**** Given records

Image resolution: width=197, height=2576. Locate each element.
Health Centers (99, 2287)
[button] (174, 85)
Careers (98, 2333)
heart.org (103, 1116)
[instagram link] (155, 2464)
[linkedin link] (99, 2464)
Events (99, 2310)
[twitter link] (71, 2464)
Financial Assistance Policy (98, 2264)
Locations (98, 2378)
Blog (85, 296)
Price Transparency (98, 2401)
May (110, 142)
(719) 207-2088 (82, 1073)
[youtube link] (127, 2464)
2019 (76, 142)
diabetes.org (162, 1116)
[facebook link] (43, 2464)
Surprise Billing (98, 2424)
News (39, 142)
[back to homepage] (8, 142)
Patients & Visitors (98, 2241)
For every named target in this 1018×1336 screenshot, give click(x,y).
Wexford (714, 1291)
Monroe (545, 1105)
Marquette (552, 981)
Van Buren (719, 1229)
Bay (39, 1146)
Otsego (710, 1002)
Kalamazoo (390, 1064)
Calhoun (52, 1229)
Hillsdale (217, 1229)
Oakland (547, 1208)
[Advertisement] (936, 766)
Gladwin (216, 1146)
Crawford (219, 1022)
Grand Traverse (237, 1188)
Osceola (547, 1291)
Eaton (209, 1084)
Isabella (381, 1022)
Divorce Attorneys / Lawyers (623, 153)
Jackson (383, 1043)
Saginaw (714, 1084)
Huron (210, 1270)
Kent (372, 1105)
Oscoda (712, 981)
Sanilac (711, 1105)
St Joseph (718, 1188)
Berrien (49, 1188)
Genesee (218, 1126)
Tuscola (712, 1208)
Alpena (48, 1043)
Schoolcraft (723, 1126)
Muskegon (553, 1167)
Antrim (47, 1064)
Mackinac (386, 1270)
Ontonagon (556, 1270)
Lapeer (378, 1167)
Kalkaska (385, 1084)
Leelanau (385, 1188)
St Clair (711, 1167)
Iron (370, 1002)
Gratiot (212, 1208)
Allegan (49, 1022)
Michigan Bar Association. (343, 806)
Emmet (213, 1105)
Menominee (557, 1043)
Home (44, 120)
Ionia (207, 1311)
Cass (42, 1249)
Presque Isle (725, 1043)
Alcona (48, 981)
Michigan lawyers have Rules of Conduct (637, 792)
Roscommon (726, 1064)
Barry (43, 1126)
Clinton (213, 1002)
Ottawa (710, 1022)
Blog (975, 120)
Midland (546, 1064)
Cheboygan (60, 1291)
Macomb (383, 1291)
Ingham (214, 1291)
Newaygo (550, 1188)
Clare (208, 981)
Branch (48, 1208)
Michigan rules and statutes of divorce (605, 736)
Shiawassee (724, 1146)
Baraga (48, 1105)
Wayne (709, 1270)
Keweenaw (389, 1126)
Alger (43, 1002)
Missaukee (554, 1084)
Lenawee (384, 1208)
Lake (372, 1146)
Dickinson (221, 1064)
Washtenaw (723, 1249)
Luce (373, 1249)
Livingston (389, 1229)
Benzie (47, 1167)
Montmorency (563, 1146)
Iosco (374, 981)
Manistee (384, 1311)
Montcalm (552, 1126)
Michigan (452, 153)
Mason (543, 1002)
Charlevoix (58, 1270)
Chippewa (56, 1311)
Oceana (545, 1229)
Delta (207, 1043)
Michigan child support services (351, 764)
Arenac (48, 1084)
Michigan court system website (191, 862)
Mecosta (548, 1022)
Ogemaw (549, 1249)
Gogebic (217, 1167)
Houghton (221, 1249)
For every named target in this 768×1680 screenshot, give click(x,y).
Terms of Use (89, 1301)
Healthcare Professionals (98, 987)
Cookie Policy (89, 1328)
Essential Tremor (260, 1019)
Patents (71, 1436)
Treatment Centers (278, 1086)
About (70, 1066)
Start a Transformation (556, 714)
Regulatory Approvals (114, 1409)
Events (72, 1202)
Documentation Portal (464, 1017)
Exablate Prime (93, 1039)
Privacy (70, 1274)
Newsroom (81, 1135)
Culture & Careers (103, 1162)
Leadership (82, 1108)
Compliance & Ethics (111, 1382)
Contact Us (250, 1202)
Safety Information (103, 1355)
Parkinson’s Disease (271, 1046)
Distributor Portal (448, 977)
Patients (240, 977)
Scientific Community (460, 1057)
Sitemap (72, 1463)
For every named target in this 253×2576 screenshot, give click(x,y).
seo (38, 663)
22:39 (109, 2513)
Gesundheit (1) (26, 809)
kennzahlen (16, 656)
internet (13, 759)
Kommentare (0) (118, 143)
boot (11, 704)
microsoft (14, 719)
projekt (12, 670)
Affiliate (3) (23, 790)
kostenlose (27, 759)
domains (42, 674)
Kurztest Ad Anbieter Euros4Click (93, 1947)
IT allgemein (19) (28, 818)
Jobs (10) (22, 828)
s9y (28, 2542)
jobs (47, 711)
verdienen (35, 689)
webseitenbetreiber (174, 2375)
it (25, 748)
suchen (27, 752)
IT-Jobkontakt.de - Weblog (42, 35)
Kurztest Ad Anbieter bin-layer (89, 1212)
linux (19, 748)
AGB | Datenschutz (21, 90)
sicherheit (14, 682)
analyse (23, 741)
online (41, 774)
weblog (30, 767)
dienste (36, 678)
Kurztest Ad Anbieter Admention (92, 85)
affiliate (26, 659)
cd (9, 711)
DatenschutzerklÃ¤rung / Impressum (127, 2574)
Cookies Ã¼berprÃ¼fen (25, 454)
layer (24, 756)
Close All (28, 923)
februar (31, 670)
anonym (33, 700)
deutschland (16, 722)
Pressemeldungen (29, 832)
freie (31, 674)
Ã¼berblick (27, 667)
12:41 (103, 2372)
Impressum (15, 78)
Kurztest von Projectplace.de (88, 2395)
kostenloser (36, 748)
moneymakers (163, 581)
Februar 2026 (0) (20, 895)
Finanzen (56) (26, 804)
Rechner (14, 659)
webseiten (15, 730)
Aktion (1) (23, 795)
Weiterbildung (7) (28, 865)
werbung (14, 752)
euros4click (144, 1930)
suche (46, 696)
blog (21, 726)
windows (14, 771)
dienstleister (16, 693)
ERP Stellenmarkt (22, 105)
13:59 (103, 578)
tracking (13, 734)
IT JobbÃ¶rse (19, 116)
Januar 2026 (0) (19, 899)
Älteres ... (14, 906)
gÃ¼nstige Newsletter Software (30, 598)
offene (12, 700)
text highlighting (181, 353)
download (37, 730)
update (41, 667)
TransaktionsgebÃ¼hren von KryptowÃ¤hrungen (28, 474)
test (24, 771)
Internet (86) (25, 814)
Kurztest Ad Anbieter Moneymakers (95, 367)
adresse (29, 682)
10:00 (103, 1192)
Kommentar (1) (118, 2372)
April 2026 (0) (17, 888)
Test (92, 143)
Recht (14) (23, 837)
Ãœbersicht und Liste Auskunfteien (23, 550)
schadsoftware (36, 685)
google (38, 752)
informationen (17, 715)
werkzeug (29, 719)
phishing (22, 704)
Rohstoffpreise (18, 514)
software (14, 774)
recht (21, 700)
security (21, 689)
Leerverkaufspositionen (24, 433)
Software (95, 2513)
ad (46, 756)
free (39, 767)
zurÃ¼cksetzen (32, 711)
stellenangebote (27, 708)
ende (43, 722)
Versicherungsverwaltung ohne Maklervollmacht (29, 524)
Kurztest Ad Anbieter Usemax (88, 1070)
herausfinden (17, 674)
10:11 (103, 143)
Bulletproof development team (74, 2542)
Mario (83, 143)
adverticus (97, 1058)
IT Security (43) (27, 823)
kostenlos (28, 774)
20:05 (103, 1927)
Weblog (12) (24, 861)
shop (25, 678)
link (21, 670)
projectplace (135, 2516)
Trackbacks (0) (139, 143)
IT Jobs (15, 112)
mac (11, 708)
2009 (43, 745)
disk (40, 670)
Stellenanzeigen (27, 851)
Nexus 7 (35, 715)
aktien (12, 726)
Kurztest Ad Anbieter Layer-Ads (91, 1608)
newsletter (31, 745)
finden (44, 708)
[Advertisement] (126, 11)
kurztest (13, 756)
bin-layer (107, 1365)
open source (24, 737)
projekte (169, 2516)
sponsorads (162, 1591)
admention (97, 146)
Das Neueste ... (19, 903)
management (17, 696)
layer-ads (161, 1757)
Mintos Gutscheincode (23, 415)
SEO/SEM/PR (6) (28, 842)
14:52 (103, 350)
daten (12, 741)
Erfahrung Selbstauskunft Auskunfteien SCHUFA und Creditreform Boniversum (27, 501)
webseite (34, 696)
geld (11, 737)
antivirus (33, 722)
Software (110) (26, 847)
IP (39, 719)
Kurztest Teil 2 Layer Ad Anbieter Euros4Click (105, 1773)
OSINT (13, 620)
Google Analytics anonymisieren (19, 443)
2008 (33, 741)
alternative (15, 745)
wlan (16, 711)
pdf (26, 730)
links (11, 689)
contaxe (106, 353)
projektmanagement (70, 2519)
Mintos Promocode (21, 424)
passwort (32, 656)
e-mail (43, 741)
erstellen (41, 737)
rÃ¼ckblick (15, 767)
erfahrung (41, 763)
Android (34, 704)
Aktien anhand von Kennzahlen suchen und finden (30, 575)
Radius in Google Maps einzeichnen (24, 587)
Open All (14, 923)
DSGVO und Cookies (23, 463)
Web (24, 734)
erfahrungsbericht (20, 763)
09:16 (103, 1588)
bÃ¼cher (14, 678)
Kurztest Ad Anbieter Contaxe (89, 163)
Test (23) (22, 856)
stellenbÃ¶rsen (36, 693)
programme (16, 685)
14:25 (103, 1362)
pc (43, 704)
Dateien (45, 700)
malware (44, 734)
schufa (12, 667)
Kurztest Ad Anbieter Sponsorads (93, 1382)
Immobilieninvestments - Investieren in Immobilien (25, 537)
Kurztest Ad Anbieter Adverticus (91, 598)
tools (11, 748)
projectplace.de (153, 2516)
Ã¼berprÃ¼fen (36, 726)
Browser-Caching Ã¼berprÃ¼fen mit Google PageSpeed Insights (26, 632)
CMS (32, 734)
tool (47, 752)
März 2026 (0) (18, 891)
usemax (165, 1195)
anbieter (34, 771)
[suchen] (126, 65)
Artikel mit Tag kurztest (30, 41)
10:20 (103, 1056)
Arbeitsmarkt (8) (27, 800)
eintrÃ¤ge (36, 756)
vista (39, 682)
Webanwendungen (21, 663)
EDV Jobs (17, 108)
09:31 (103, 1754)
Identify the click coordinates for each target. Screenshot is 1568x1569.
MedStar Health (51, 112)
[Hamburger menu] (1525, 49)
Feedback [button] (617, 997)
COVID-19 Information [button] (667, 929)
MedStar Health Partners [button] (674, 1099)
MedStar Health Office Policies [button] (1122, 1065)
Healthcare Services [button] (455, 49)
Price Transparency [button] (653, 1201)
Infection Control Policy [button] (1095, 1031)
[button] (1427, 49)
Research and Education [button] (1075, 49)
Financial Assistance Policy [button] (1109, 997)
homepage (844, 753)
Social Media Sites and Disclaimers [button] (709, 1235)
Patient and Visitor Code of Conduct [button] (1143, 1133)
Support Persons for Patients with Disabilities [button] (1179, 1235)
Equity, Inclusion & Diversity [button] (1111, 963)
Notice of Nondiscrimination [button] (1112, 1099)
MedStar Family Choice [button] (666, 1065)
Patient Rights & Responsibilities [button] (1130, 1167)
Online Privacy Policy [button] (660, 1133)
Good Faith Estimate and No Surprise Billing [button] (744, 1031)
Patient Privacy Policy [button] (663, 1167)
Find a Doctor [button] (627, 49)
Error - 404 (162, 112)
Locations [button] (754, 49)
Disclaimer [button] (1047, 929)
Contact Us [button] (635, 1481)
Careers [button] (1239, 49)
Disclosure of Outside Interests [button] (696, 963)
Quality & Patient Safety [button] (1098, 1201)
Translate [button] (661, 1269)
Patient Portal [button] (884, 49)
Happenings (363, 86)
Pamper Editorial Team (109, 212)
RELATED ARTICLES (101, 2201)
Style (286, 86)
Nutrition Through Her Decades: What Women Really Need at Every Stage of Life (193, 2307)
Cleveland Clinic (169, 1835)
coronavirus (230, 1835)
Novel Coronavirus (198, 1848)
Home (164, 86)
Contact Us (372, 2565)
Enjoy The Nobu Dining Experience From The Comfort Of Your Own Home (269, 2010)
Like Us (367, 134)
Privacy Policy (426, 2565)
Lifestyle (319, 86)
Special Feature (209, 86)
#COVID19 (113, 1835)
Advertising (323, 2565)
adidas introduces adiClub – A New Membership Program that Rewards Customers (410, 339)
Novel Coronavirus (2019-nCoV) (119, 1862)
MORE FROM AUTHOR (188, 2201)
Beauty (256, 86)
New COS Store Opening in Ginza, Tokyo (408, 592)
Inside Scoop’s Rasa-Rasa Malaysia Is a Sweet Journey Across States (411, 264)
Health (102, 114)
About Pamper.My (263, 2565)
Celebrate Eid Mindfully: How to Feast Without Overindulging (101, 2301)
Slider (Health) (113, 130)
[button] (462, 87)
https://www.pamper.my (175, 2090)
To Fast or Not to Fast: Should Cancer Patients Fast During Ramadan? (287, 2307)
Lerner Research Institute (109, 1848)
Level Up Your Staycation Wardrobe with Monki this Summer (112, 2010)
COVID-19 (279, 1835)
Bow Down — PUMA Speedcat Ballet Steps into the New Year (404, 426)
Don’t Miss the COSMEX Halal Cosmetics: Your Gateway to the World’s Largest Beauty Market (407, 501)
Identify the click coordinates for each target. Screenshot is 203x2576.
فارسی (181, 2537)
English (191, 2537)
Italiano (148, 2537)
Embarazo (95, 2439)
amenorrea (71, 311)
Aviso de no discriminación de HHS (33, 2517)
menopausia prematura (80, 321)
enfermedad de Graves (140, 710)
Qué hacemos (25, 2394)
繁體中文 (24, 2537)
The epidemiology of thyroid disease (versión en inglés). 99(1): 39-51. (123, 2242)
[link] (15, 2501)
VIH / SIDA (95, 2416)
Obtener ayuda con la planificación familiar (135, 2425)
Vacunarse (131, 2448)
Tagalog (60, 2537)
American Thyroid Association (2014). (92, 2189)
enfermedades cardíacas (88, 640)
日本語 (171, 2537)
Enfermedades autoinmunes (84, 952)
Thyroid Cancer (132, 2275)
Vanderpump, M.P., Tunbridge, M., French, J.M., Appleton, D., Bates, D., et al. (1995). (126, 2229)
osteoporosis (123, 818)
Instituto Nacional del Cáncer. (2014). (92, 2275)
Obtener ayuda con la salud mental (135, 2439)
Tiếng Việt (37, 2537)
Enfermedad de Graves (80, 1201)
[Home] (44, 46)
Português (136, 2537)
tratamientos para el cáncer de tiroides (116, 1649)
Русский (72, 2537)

********

From the first line of the data above to the line containing "Alger (43, 1002)", repeat everything exactly and add nothing.

**Response to the exercise:**
Image resolution: width=197, height=2576. Locate each element.
Health Centers (99, 2287)
[button] (174, 85)
Careers (98, 2333)
heart.org (103, 1116)
[instagram link] (155, 2464)
[linkedin link] (99, 2464)
Events (99, 2310)
[twitter link] (71, 2464)
Financial Assistance Policy (98, 2264)
Locations (98, 2378)
Blog (85, 296)
Price Transparency (98, 2401)
May (110, 142)
(719) 207-2088 (82, 1073)
[youtube link] (127, 2464)
2019 (76, 142)
diabetes.org (162, 1116)
[facebook link] (43, 2464)
Surprise Billing (98, 2424)
News (39, 142)
[back to homepage] (8, 142)
Patients & Visitors (98, 2241)
For every named target in this 1018×1336 screenshot, give click(x,y).
Wexford (714, 1291)
Monroe (545, 1105)
Marquette (552, 981)
Van Buren (719, 1229)
Bay (39, 1146)
Otsego (710, 1002)
Kalamazoo (390, 1064)
Calhoun (52, 1229)
Hillsdale (217, 1229)
Oakland (547, 1208)
[Advertisement] (936, 766)
Gladwin (216, 1146)
Crawford (219, 1022)
Grand Traverse (237, 1188)
Osceola (547, 1291)
Eaton (209, 1084)
Isabella (381, 1022)
Divorce Attorneys / Lawyers (623, 153)
Jackson (383, 1043)
Saginaw (714, 1084)
Huron (210, 1270)
Kent (372, 1105)
Oscoda (712, 981)
Sanilac (711, 1105)
St Joseph (718, 1188)
Berrien (49, 1188)
Genesee (218, 1126)
Tuscola (712, 1208)
Alpena (48, 1043)
Schoolcraft (723, 1126)
Muskegon (553, 1167)
Antrim (47, 1064)
Mackinac (386, 1270)
Ontonagon (556, 1270)
Lapeer (378, 1167)
Kalkaska (385, 1084)
Leelanau (385, 1188)
St Clair (711, 1167)
Iron (370, 1002)
Gratiot (212, 1208)
Allegan (49, 1022)
Michigan Bar Association. (343, 806)
Emmet (213, 1105)
Menominee (557, 1043)
Home (44, 120)
Ionia (207, 1311)
Cass (42, 1249)
Presque Isle (725, 1043)
Alcona (48, 981)
Michigan lawyers have Rules of Conduct (637, 792)
Roscommon (726, 1064)
Barry (43, 1126)
Clinton (213, 1002)
Ottawa (710, 1022)
Blog (975, 120)
Midland (546, 1064)
Cheboygan (60, 1291)
Macomb (383, 1291)
Ingham (214, 1291)
Newaygo (550, 1188)
Clare (208, 981)
Branch (48, 1208)
Michigan rules and statutes of divorce (605, 736)
Shiawassee (724, 1146)
Baraga (48, 1105)
Wayne (709, 1270)
Keweenaw (389, 1126)
Alger (43, 1002)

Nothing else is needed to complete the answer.